The Vaibhāṣika school taught three types of unconditioned dharmas: space (ākāśa), cessation through deliberation (pratisaṃkhyā-nirodha), and cessation independent of deliberation (apratisaṃkhyā-nirodha).

In the MVŚ, some disagreement among Sarvāstivāda masters regarding these dharmas can be seen. Some like "the Bhadanta" (Dharmatrāta) denied the reality of space. Meanwhile, Dārṣṭāntikas denied the ontological reality of all three.

According to Dhammajoti, cessation through deliberation refers to "the cessation of defilements acquired through the process of discriminative or deliberative effort." There are just as many of these cessations as there are with-outflow dharmas. Cessation independent of deliberation meanwhile "are those acquired simply on account of the deficiency in the required assemblage of conditions for the particular dharma‑s. They are so called because they are independent of any deliberative effort." There are as many of these cessations are there are conditioned dharmas.

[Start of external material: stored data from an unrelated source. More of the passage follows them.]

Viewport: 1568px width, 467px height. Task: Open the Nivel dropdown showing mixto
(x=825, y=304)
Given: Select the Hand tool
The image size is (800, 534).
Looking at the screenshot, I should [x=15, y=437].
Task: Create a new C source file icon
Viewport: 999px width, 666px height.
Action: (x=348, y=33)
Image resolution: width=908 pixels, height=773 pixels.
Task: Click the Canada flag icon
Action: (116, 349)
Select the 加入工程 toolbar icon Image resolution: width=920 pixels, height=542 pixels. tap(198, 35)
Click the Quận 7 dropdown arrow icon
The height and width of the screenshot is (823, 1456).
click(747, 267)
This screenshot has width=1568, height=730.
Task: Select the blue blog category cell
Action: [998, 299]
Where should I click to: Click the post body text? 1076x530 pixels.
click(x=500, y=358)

Cessation through deliberation is also the technical term for the Buddhist goal of nirvāṇa, which is also defined as "a disjunction (visaṃyoga) from with-outflow dharma‑s acquired through the process of discrimination/deliberation (pratisaṃkhyāna) which is a specific outflow-free prajñā." Nirvāṇa is the absolute absence of karma and the defilements, the escape from the skandhas and all saṃsāric existence which attained by an arhat.

==== Nirvāṇa's real existence ====
In Sarvāstivāda, nirvāṇa is a "distinct positive entity" (dravyāntara). It is "an ontologically real force that is acquired by the practitioner when a given defilement is completely abandoned." This force ensures that the defilement's acquisition will never arise again. Master Skandhila's definition indicates how this real entity has a positive presence, which is said to be "like a dike holding back the water or a screen blocking the wind."

Vaibhāṣika holds that the real existence of nirvāṇa is supported both by direct perception and by scripture which depict the Buddha stating that "There is definitely the unborn." Sautrāntikas disagree with this interpretation of scripture, holding that the unborn simply refers to the discontinuity of birth (janmāpravṛtti), and thus it is a mere concept referring to the absence of suffering due to the abandoning of the defilements and thus it is only relatively real (prajñaptisat). However, Saṃghabhadra argues that "It is only when the unborn is conceded to be a distinct real entity that it is meaningful to say 'There is.' Besides, if there were no such entity, the Buddha should have simply said 'There is the discontinuity of the born.'"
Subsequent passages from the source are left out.